A intensidade da Juve decaiu muito pelo fato de Zhegrova não conseguir cumprir um papel de tanta movimentação quanto o de Francisco. Mas foi justamente a movimentação longe da bola que fez com que a equipe bianconeri continuasse tendo o domínio das ações em campo: McKennie passou a avançar com mais frequência para o setor de ataque, quase como um segundo atacante; Yildiz passou a ser o nome central das ações da equipe, segurando a bola na esquerda; e Openda ficou ainda mais centralizado, tentando obstruir a defesa da Roma e criar espaços na grande área.

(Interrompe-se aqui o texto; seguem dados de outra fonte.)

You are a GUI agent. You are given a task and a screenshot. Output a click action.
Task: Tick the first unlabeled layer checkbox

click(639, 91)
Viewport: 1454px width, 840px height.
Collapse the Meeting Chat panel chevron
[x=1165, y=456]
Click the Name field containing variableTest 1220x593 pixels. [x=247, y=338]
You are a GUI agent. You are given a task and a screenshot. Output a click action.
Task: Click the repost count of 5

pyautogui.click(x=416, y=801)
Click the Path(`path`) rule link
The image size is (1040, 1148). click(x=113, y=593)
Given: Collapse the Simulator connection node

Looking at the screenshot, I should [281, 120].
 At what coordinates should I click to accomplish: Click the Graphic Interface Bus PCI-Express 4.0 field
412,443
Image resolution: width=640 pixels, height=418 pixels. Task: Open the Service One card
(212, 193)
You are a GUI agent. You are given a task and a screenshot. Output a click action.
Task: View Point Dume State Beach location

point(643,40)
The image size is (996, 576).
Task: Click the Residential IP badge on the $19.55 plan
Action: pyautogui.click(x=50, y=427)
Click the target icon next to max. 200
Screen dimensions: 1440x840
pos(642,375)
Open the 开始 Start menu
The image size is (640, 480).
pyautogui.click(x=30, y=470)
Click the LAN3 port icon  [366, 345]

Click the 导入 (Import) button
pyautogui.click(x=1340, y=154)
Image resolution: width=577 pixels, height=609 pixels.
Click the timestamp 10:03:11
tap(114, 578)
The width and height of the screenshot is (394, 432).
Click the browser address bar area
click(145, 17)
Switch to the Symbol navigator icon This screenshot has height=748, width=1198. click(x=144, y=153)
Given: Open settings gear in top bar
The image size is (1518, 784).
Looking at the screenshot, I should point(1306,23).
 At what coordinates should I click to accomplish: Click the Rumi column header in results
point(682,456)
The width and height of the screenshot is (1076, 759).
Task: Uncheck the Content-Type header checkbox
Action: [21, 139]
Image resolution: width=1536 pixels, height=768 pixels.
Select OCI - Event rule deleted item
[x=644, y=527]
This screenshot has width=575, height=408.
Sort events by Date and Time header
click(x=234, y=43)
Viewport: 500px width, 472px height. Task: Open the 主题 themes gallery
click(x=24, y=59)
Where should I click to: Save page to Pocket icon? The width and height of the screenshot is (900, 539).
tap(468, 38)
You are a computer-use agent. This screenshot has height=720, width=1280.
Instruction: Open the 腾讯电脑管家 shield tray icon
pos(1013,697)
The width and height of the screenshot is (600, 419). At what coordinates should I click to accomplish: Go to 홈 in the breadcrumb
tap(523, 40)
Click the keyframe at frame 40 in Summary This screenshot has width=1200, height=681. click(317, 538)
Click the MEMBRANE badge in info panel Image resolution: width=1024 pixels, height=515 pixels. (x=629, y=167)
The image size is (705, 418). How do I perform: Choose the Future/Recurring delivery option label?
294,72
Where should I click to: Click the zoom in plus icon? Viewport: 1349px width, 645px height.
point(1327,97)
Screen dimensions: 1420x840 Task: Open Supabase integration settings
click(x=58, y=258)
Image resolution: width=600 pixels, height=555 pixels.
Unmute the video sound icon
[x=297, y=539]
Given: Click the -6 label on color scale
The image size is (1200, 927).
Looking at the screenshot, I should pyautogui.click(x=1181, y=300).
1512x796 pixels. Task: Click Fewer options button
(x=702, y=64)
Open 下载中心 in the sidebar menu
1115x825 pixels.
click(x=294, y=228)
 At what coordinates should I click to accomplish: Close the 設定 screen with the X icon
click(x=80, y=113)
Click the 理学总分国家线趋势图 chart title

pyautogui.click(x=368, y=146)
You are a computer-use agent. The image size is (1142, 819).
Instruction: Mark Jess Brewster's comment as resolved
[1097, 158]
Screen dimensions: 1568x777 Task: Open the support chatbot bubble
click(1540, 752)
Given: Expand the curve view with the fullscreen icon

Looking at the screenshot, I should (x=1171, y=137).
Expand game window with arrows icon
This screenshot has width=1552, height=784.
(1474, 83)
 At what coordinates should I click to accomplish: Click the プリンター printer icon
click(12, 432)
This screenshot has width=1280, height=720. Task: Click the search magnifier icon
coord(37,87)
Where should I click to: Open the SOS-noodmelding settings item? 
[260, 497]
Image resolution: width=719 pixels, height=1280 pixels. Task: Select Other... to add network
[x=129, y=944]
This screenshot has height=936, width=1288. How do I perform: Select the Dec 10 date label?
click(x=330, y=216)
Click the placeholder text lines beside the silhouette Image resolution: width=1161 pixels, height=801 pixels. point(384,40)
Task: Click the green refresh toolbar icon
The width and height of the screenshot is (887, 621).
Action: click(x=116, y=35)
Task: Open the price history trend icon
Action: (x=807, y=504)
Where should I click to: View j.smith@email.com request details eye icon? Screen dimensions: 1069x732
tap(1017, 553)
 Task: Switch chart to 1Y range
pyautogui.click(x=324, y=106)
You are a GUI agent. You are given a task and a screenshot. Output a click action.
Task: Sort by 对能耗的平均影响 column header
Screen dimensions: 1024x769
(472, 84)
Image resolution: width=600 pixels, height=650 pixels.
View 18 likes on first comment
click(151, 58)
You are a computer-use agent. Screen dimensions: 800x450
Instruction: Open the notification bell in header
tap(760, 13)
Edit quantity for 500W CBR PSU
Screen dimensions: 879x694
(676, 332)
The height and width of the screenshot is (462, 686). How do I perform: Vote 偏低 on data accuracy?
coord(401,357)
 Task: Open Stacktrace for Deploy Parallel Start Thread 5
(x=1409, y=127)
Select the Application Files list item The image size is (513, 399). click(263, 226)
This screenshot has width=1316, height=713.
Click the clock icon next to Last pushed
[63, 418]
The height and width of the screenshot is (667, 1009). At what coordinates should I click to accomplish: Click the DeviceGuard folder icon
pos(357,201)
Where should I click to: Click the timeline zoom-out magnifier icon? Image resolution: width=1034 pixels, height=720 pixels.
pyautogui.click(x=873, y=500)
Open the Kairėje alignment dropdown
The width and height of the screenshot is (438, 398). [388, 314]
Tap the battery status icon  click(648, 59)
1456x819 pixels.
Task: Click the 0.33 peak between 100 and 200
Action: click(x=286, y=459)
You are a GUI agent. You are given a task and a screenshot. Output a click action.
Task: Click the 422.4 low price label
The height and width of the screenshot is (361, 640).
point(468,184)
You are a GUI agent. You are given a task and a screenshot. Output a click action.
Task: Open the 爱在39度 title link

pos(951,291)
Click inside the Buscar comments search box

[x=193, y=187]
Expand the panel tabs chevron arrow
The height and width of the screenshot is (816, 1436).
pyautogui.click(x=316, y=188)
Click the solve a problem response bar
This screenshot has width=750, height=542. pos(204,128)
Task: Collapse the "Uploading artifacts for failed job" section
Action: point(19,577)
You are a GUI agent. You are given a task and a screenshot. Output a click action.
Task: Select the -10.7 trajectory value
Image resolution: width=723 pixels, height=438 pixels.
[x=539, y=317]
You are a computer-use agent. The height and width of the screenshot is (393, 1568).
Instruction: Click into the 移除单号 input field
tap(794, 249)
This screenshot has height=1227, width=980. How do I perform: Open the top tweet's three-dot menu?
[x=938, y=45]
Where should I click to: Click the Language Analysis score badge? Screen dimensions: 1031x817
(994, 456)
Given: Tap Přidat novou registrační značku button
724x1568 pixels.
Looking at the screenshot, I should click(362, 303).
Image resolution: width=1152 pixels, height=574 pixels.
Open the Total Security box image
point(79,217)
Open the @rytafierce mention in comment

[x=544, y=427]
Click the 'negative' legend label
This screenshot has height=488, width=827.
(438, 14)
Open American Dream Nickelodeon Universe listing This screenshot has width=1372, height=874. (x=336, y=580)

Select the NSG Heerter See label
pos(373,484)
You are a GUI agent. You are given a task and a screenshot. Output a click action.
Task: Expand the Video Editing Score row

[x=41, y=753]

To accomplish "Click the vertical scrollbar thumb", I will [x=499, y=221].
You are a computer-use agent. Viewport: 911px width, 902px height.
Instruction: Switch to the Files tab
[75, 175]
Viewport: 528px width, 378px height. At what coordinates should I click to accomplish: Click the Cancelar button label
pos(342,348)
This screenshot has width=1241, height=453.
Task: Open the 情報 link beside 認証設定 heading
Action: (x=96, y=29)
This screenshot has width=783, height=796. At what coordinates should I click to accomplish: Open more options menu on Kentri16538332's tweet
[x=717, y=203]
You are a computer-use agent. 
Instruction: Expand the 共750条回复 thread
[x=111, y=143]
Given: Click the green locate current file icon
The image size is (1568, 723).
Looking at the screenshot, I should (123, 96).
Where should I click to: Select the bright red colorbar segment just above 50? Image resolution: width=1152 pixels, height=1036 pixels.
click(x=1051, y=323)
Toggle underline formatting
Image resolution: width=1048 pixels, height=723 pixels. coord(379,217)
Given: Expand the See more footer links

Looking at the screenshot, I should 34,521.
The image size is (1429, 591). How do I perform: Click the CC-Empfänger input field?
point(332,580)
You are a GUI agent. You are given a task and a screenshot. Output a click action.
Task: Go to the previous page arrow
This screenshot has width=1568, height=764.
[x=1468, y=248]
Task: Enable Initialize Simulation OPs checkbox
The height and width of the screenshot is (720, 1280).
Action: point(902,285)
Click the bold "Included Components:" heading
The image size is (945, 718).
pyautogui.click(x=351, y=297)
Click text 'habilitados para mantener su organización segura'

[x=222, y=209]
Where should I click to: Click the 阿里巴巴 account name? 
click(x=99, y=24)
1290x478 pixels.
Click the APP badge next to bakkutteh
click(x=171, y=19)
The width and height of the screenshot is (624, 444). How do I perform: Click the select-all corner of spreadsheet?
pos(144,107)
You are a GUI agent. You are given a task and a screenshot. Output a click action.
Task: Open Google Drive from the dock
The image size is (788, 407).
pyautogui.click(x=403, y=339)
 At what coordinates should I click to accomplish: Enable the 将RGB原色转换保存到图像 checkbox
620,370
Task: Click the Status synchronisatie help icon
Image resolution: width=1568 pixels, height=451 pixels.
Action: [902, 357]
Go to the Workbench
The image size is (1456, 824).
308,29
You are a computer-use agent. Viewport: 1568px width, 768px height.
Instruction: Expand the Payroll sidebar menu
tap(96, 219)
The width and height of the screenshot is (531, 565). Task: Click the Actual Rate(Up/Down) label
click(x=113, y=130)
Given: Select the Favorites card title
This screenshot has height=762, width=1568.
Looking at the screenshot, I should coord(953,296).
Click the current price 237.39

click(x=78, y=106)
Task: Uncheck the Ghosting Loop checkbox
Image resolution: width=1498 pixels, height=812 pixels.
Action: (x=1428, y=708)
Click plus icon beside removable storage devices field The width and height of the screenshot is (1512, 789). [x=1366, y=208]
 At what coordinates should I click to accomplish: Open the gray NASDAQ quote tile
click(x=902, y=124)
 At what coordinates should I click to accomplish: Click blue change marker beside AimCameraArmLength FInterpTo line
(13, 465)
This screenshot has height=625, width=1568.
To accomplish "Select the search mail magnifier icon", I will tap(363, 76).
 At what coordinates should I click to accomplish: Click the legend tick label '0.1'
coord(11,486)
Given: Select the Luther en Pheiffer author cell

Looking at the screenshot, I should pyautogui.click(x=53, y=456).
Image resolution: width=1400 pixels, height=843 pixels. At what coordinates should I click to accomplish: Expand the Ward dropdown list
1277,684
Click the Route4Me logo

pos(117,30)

E foi esta disposição que foi essencial para a criação do segundo gol da Velha Senhora. Após girar a bola da esquerda para a direita em frente à grande área, Zhegrova cruzou a bola para a área e McKennie, como um centroavante, venceu a marcação e cabeceou contra o gol de Svilar, que mais uma vez fez uma ótima defesa. O rebote, no entanto, sobrou nos pés do próprio meia norte-americano, que tocou para Openda mandar a bola para o fundo da rede.
Roma desconta em ótima jogada de Wesley
A Roma conseguiu descontar graças à uma jogada defensiva excelente do brasileiro Wesley – após um ataque desperdiçado, a Juventus saia em contra-ataque quando o brasileiro fez um desarme espetacular em Locatelli e carregou a bola até acionar Ferguson, que chutou cruzado e viu Di Gregorio fazer a defesa – no rebote, Baldanzi completou para o fundo da rede.
A Roma até tentou fazer pressão, mas de forma muito desorganizada na reta final do confronto. A Juve “vacilou” ao não tentar ficar com a posse nos minutos finais, mas o time adversário não levou perigo ao gol de Di Gregorio e a vitória bianconeri foi muito comemorada em Turim.